There are a lot of ways to screw games up. Like:

Contradicting the story with the gameplay - for instance, you play an allegedly nice and kindly guy who kills every living thing that opposes him, be it human, animal or alien...

Failing to make the game fun - making the player do a variety of pointless things just to rack up the "70 hours of gameplay" or whatever they choose to put on the box. Huge mistake, I'm sure just about anyone would rather pay for a short, fun game that they'd be likely to play and enjoy several more times, than for a game they get sick of long before they get anywhere near finishing it...
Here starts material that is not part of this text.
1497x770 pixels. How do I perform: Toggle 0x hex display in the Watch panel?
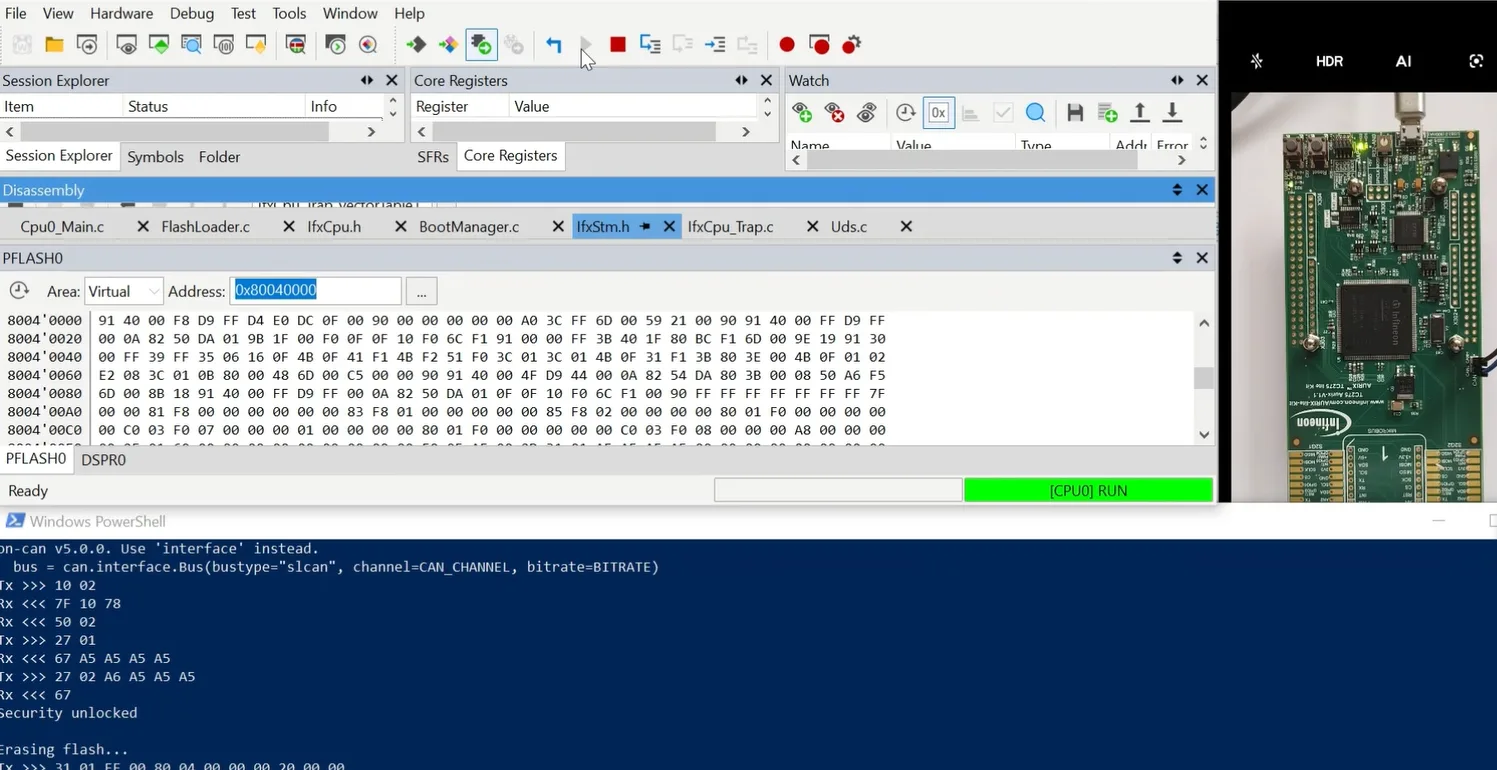tap(938, 112)
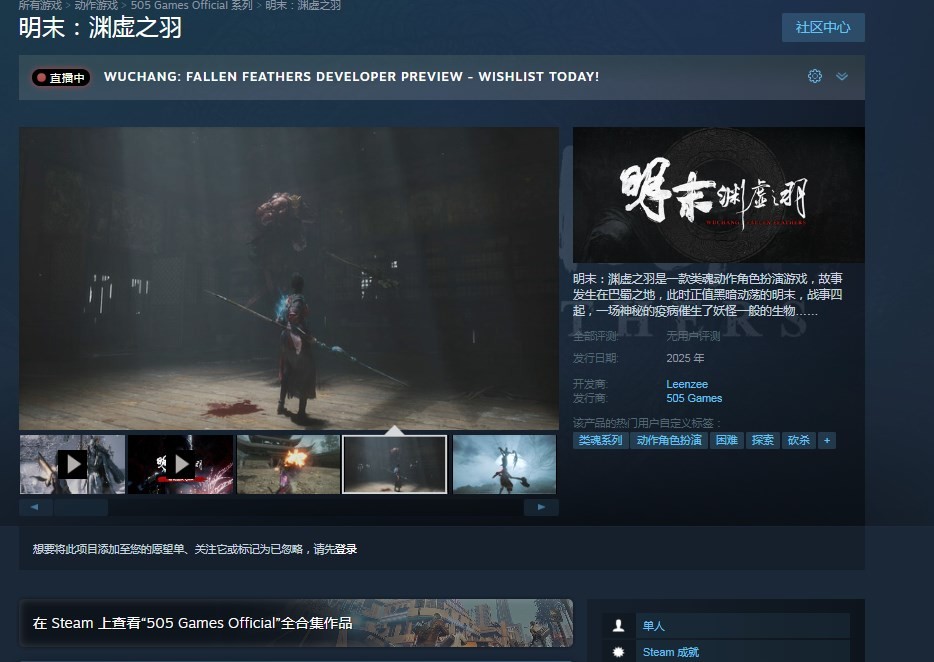Select the 类魂系列 tag

click(600, 440)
Offending the player - this may be difficult with some players, but take for instance those games that REALLY rub it in when you die or otherwise lose the game, THEN kick you back to the beginning of a long level full of very difficult challenges that you've already overcome. Red Ninja did this; besides its nigh-on worthless controls and camera, the game features difficult combat, a number of extra tough, extra strong enemies to fight, far too few checkpoints and no quicksave or anything like that, as well as instant death from a variety of things; jumping puzzles, dodgy wallrunning and confusing level design, mainly. Plus the bosses are viciously difficult, often include some gimmick like "kill him before he reaches your friend" or "avoid his attacks until he uses the one that lets you damage him with a strangling move", and if you die you have to start over from the beginning of the fight again. That wouldn't be too bad, if only they didn't have about a hundred times your health, far better moves and the aforementioned gimmick strengths (read that as "invulnerabilities) and weakness(es, as if you're ever that lucky)...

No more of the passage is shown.